Can you reproduce everything in the records below, from the line containing "Given: Click the" down to the end of the records, both ends included, copying each line exactly?

[Data entries]
-------

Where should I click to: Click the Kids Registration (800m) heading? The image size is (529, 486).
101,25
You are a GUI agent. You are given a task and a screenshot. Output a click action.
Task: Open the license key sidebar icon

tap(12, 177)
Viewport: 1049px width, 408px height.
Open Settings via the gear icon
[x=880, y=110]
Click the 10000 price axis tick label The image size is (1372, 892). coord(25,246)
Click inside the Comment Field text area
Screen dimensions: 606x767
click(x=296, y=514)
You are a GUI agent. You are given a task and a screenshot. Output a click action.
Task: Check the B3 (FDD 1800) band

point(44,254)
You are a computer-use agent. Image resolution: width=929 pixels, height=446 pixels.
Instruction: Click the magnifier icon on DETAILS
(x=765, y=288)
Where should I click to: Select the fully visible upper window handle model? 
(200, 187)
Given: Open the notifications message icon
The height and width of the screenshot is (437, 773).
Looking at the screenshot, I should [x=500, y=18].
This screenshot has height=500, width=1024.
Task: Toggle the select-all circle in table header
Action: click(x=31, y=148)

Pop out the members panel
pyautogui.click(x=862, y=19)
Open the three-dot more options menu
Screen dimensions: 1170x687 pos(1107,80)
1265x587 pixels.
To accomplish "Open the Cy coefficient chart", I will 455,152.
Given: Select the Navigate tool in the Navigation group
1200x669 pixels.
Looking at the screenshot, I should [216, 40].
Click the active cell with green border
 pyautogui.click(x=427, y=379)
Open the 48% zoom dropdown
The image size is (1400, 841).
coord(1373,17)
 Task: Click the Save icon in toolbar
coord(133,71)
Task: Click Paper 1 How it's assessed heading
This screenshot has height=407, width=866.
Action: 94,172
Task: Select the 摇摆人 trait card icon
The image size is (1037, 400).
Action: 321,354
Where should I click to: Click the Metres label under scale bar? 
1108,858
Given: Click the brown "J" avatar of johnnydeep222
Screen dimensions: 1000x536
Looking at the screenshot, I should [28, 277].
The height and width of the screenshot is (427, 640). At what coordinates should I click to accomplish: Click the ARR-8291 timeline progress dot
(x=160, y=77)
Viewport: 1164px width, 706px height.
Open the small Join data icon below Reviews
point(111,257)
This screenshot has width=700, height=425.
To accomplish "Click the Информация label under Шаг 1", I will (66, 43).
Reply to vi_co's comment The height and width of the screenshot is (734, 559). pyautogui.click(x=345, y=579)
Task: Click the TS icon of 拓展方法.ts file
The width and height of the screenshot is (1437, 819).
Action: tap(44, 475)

-------

**RESPONSE**
Given: Click the brown "J" avatar of johnnydeep222
Screen dimensions: 1000x536
Looking at the screenshot, I should [28, 277].
The height and width of the screenshot is (427, 640). At what coordinates should I click to accomplish: Click the ARR-8291 timeline progress dot
(x=160, y=77)
Viewport: 1164px width, 706px height.
Open the small Join data icon below Reviews
point(111,257)
This screenshot has width=700, height=425.
To accomplish "Click the Информация label under Шаг 1", I will (66, 43).
Reply to vi_co's comment The height and width of the screenshot is (734, 559). pyautogui.click(x=345, y=579)
Task: Click the TS icon of 拓展方法.ts file
The width and height of the screenshot is (1437, 819).
Action: tap(44, 475)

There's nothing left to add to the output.